Multiple Out-of-Hospital Cardiac Arrest Patient Events: A Case Series from a Provincial Cardiac Arrest Dataset
Bacon, J., Zotzman, J., Lee, R., Boutet, M., Blanchard, IE.
Introduction: Managing a cardiac arrest can be challenging, managing multiple out-of-hospital cardiac arrests (MOHCA) in a single event even more so. Present triaging systems may not provide guidance in these low-frequency high-stress calls. There are no known studies that describe the prevalence and characteristics of patients associated with MOHCA events in a ground ambulance setting.
Objective: Describe MOHCA events from a provincial cardiac arrest dataset.
Methods: MOHCA events were identified from two health zones (Calgary and Edmonton) in Alberta, Canada, with a combined population of approximately three million. Data were available from 2018 to 2021 describing all out-of-hospital cardiac arrest events. A unique event number is created when a 9-1-1 call is received, and a unique patient number when a patient care record is created. Case ascertainment included first identifying events with multiple patient numbers, then manual review to confirm a MOHCA. Descriptive analyses are provided.
Results: There were 1,098,674 EMS events, 14,838 cardiac arrest events, and 25 MOHCA events. The prevalence of MOHCA events is <0.001% of all events, and 0.002% of cardiac arrest events. In 18 events all patients were obviously dead, and in seven resuscitation was attempted on at least one patient. These seven MOHCA events generated 16 patients, with five events generating two patients each, and two events generating three patients each.
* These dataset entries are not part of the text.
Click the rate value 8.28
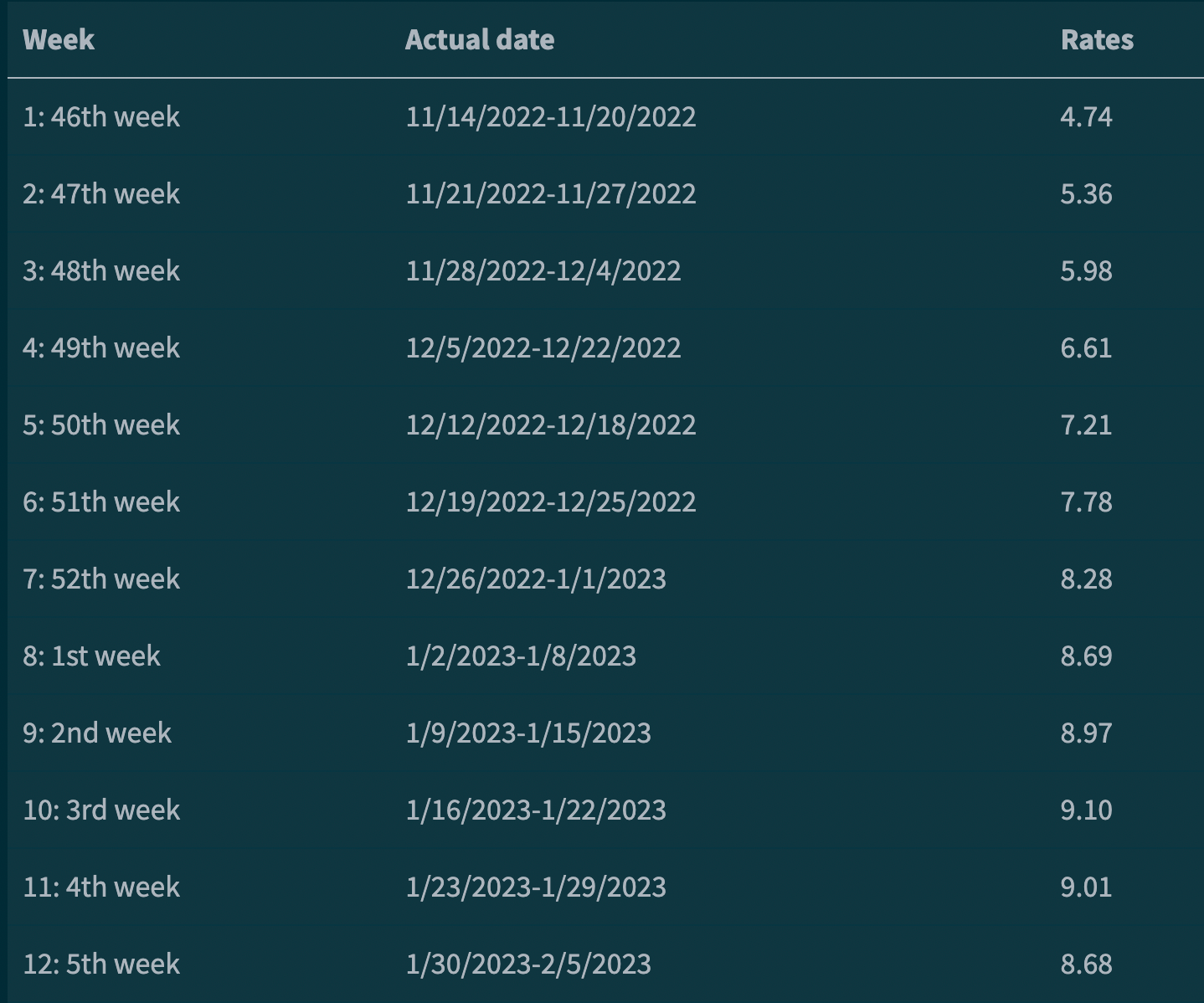The width and height of the screenshot is (1204, 1003). pyautogui.click(x=1086, y=579)
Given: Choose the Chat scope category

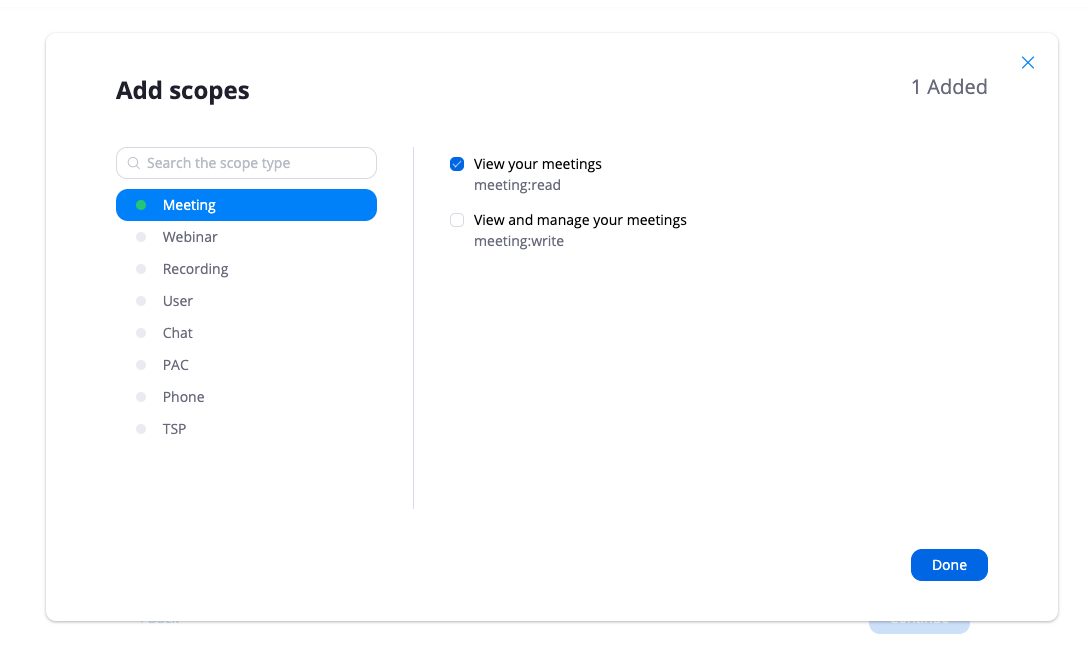Looking at the screenshot, I should [x=178, y=333].
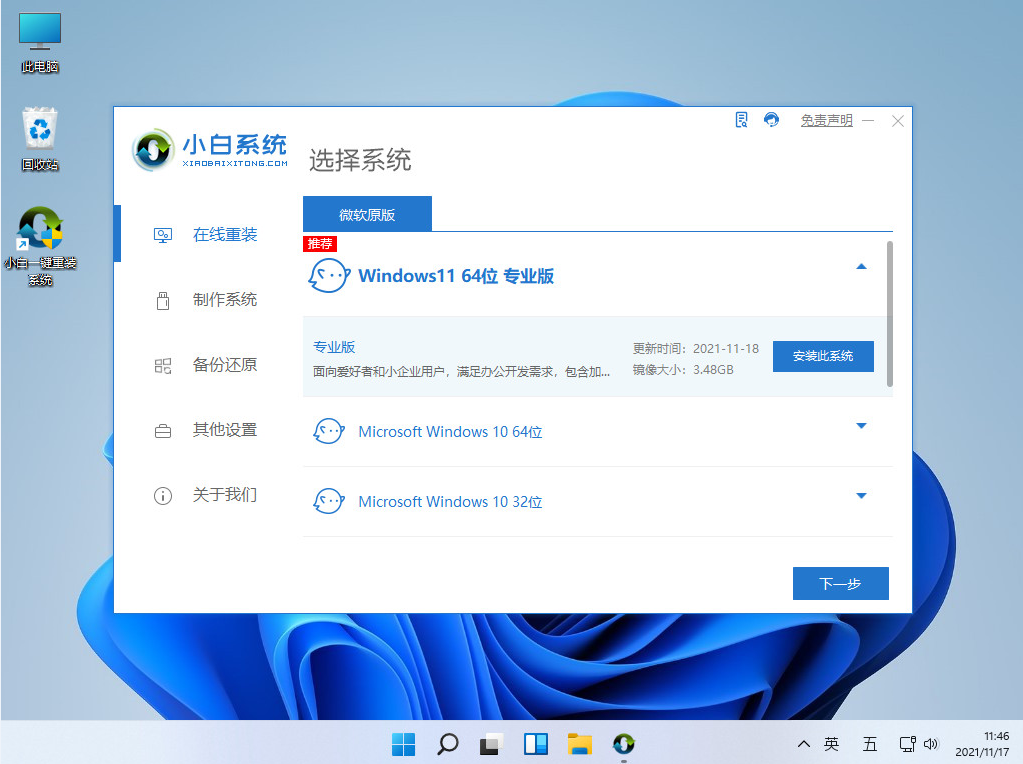Open the 备份还原 (backup restore) sidebar icon
This screenshot has width=1023, height=764.
click(162, 364)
Two events occurred in 2018/19, and five events in 2020/21. None of the events were witnessed or had an AED applied, but three had bystander CPR. Event etiology included drug overdoses (five), smoke inhalation (one), and trauma (one). The mean (SD) age of patients was 44 (11) years with no patients under 25, and 11 (75%) male. Initial heart rhythm included nine (56%) asystole, two (13%) PEA, and two (13%) shockable. Three (19%) patients achieved field return of spontaneous circulation (ROSC) from two events. Six (38%) patients were transported to hospital from three events.
Conclusions: MOHCA events are rare, the majority are due to drug overdose, one fifth of patients achieved field ROSC, and one third transport. Guidance for paramedics on managing these infrequent but demanding calls is needed but further research is required.
Jennifer Bacon, born in Edmonton, Alberta, is a seasoned EMS professional with 16 years of experience. Her career began in Peace River, AB, in 2007, followed by primary care paramedic training at NAIT in 2008.